Drug companies racing to develop new products to replace drugs coming off patent are finding that success is increasingly tied to the company's ability to align operational goals with strategic objectives, according to a panel of pharmaceutical and biotech industry leaders recently convened by the Tufts Center for the Study of Drug Development.
The group also noted that greater reliance on performance-focused metrics that support forward-looking decision making, as opposed to milestone-focused measures, is critical to creating top-performing organizations.
Tufts CSDD Director Kenneth I Kaitin said, "Since only three in 10 new drugs, on average, generate sufficient revenues to sustain R&D, the imperative for drug developers is to not only increase R&D productivity, but also to transform the way companies conduct research and development. Metrics that tie operational and businesses goals help developers focus scarce resources in their race against expiring patents."

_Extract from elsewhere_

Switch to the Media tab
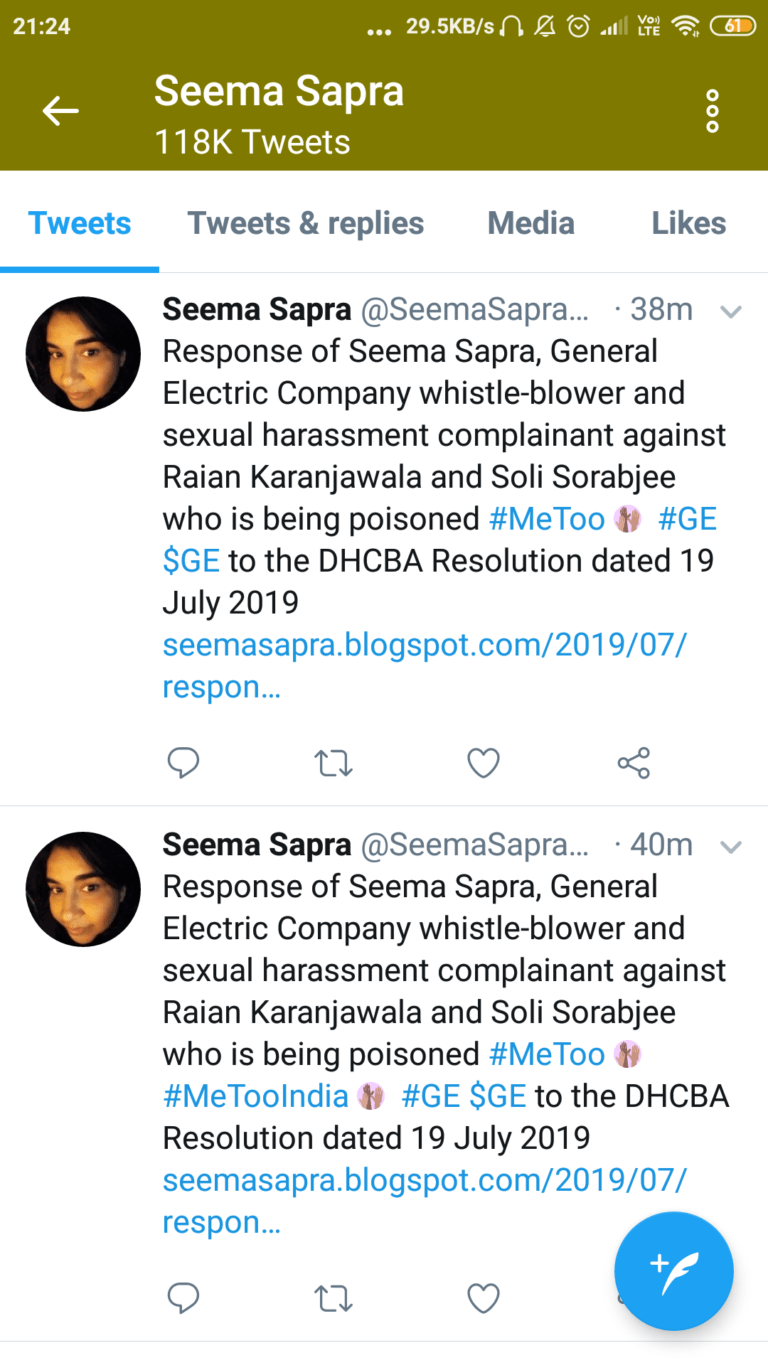Viewport: 768px width, 1365px height. tap(531, 223)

According to Tufts CSDD, current worldwide sales for top selling drugs coming off patent from 2009 through 2012 exceed $88 billion, including 25 blockbusters -- drugs with annual sales of $1 billion or more.

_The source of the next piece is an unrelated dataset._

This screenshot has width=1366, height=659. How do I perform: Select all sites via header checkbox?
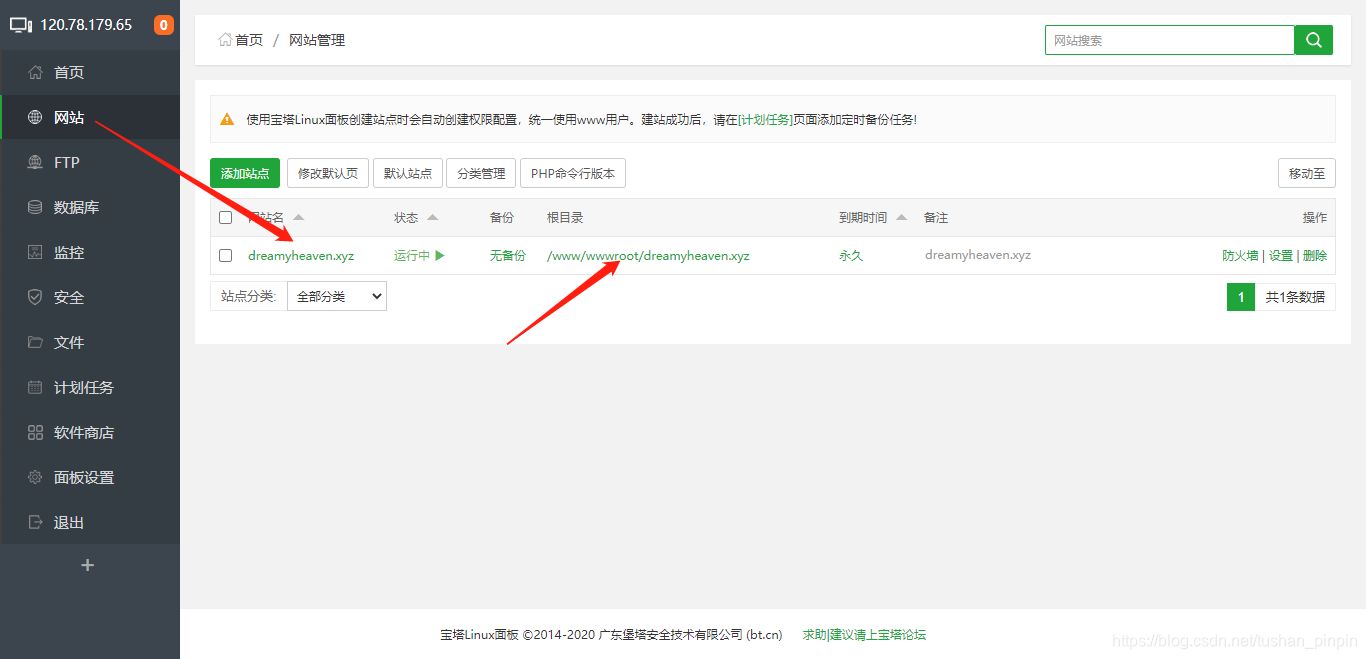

"The best performing companies are working with contract research organizations [CROs] more as partners and less as service providers," Kaitin said. "They're also actively collaborating with global regulatory agencies and conducting more of their clinical trials offshore."
The pharmaceutical and biotech executives, who convene several times a year at the Tufts CSDD Executive Forum Roundtable Series, also noted that:
-- Sophisticated partnerships between pharmaceutical companies, biotech firms, and CROs let drug sponsors focus on their core competencies while relying on external partners to conduct non-core activities. -- Technical advances, such as the use of biomarkers and e-data management technologies, are helping developers improve drug development efficiency.